General procedure for the synthesis of pyridine analogs 2a–l
To a solution of pyridine-2,6-dicarbaldehyde (50 mg, 0.37 mmol) in methanol (4 mL) was added an aniline (0.81 mmol) and ZnCl2 (100 mg, 0.74 mmol). The solution was stirred for 2 h at room temperature, then treated with NaBH3CN (46.5 mg, 0.81 mmol). The solution was then stirred overnight. The crude product was purified by column chromatography.

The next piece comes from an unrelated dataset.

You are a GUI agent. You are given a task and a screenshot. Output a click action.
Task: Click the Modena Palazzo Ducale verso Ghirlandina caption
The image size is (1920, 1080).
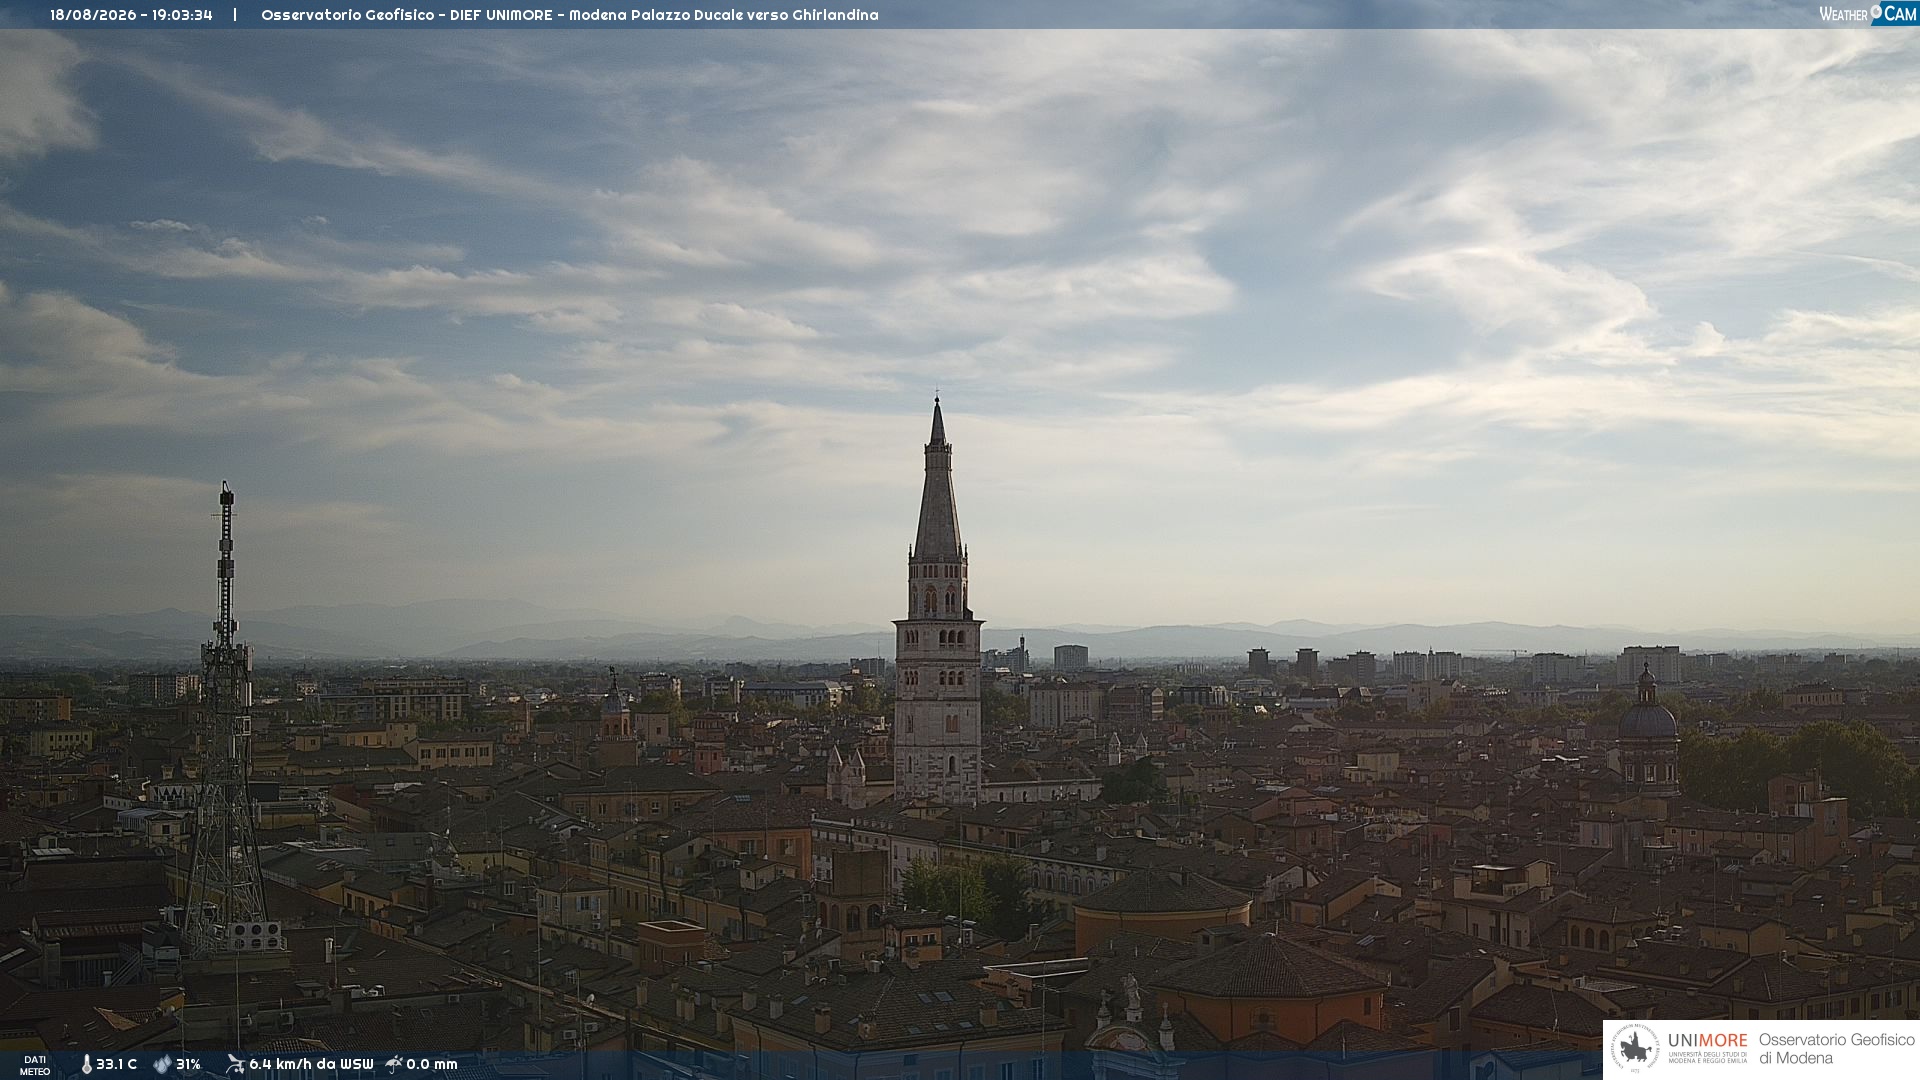click(x=724, y=15)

2,6-Bis(anilinomethyl)pyridine (2a)
This product was obtained in 37% yield as an off-white semi-solid; 1H NMR: δ 4.38 (s, 4H), 6.59 (d, J = 7.8 Hz, 4H), 6.65 (t, J = 7.2 Hz, 2H), 7.06–7.15 (m, 6 H), 7.49 (t, J = 7.8 Hz, 1H); 13C NMR: δ 158.1, 148.0, 137.3, 129.3, 119.9, 117.7, 113.1, 49.3. HRMS. Calcd for C19H20N3 ([M + H]+): m/z 290.1657. Found: m/z 290.1657.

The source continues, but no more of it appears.